Le Sommet sur l'intelligence artificielle (IA) de Paris a donné lieu à de multiples annonces d'investissements et de coopérations internationales pour accompagner le développement de cette technologie, qui bouleverse des pans entiers de la société depuis deux ans. Voici ce qu'il faut retenir :

Centres de données

C'est le nerf de la guerre dans la course effrénée que se livrent les géants du secteur: de gigantesques bâtiments qui stockent les données et fournissent les énormes capacités de calcul requises par l'IA. Une grande partie des 109 milliards d'euros d'investissements privés dans l'IA annoncés par Emmanuel Macron dimanche seront principalement dirigés dans la construction de ces centres.

Plus gros montant révélé, les Émirats arabes unis, via le fonds d'investissements MGX, vont construire en France un "data center" géant d'un gigawatt (GW) pour un montant de 50 milliards d'euros. Il fera partie d'un campus axé sur l'IA, le plus grand d'Europe, dont la localisation doit encore être décidée.

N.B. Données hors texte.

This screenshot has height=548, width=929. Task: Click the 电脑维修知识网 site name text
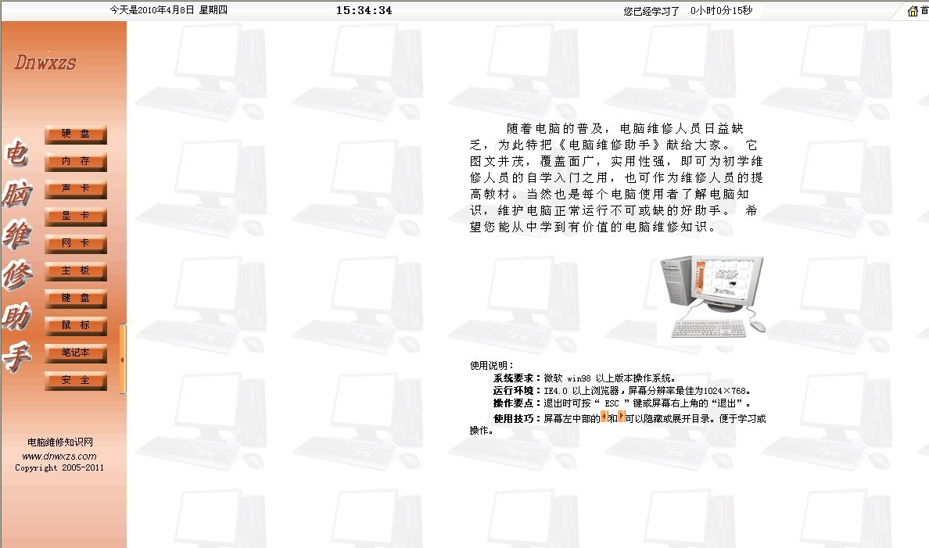[59, 442]
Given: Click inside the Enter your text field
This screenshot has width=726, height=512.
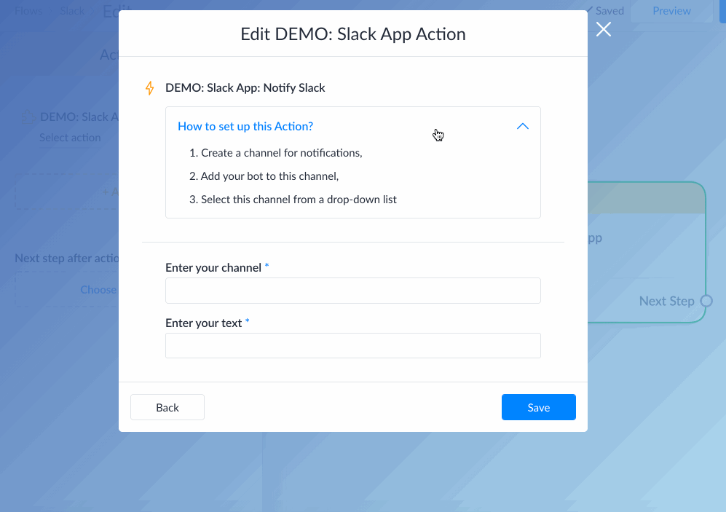Looking at the screenshot, I should coord(352,345).
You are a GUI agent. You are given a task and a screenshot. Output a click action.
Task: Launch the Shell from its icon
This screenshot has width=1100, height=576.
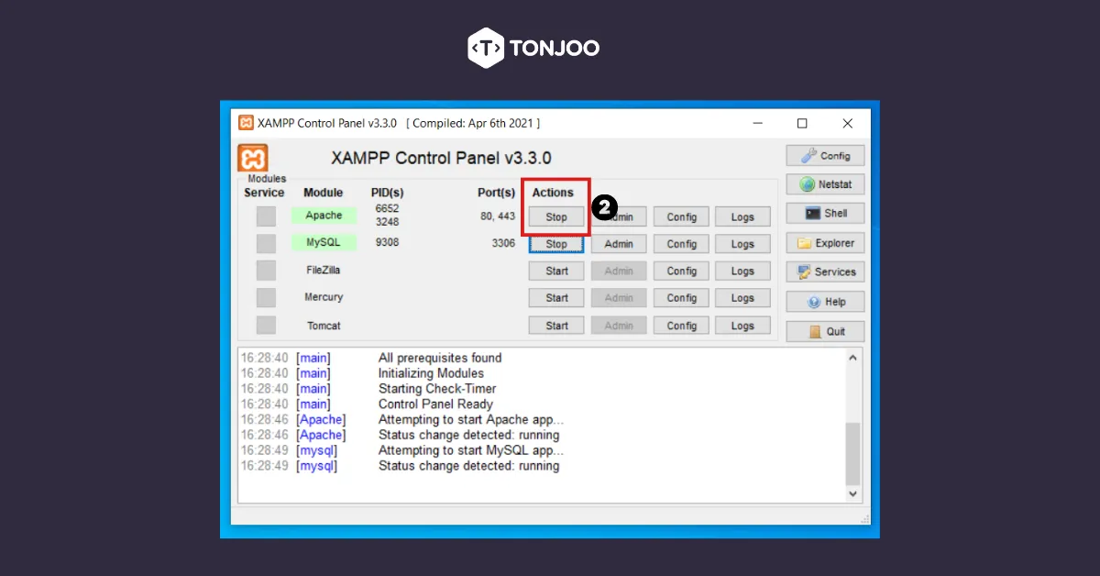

Le fonds canadien Brookfield a également l'intention d'investir 20 milliards d'euros en France d'ici 2030, dont 15 milliards pour de nouveaux centres de données, avec un data center géant à Cambrai (nord de la France) d'une puissance de 1 gigawatt.

L'entreprise américaine Digital Reality va aussi financer des centres à Marseille et en région parisienne, avec un investissement cumulé supérieur à cinq milliards d'euros, tandis que la start-up française Mistral AI va lancer son premier centre de données dans l'Essonne, qui coûtera plusieurs milliards d'euros.

De son côté, l'entreprise britannique Fluidstack a passé un partenariat avec le gouvernement français pour déployer en France le plus grand super calculateur au monde pour l'IA dont la capacité atteindra 1 GW. Un premier investissement s'élèvera à 10 milliards d'euros.

En amont du sommet, le gouvernement avait fait la promotion de 35 sites prêts à accueillir des centres de données en France, répartis sur plusieurs régions.

Investissements

L'Union européenne va mobiliser 200 milliards d'euros dans le cadre d'une alliance public-privé baptisée "EU AI Champions Initiative", qui regroupe plus de 60 grands groupes industriels (Airbus, L'Oréal, Mercedes...) et de la tech (Spotify, Mistral AI). La Commission européenne y contribuera à hauteur de 50 milliards d'euros. La banque publique Bpifrance a indiqué de son côté qu'elle allait consacrer 10 milliards d'euros à l'IA d'ici 2029 pour soutenir son développement et son adoption par les entreprises.

Parmi les 109 milliards d'euros annoncés en France, on trouve le plan à 6 milliards d'euros du géant américain Amazon pour développer l'infrastructure "cloud" en France ou encore 5 milliards d'euros investis par le fonds américain Apollo pour des projets de connectivité énergétique.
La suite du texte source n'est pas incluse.